The data —
--------

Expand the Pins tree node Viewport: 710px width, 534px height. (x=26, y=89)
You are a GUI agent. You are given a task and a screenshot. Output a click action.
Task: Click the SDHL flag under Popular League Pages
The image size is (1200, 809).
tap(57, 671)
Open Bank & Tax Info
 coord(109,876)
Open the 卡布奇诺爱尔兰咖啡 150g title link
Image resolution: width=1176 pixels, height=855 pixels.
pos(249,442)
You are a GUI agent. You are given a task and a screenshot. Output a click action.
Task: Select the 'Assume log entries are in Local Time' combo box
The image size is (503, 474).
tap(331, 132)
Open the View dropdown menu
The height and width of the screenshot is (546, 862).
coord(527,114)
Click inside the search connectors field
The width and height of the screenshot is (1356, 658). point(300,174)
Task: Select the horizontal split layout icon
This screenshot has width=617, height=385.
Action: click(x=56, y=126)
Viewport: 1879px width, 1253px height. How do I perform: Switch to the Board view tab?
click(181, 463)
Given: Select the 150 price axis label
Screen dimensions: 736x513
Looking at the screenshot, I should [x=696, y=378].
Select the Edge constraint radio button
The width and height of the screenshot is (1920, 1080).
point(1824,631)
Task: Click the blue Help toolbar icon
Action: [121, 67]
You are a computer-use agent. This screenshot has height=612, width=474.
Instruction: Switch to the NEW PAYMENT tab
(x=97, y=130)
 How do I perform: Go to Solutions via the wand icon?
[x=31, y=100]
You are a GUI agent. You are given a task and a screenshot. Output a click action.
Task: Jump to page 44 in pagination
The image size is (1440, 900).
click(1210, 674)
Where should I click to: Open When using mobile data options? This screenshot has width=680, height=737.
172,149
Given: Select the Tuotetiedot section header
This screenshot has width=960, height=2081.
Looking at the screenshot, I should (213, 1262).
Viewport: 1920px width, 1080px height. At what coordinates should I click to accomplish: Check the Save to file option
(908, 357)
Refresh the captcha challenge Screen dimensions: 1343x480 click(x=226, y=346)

--------

From the records above, copy out verbatim the stretch from the line containing "You are a computer-use" through the end of the records.

The reply —
You are a computer-use agent. This screenshot has height=612, width=474.
Instruction: Switch to the NEW PAYMENT tab
(x=97, y=130)
 How do I perform: Go to Solutions via the wand icon?
[x=31, y=100]
You are a GUI agent. You are given a task and a screenshot. Output a click action.
Task: Jump to page 44 in pagination
The image size is (1440, 900).
click(1210, 674)
Where should I click to: Open When using mobile data options? This screenshot has width=680, height=737.
172,149
Given: Select the Tuotetiedot section header
This screenshot has width=960, height=2081.
Looking at the screenshot, I should (213, 1262).
Viewport: 1920px width, 1080px height. At what coordinates should I click to accomplish: Check the Save to file option
(908, 357)
Refresh the captcha challenge Screen dimensions: 1343x480 click(x=226, y=346)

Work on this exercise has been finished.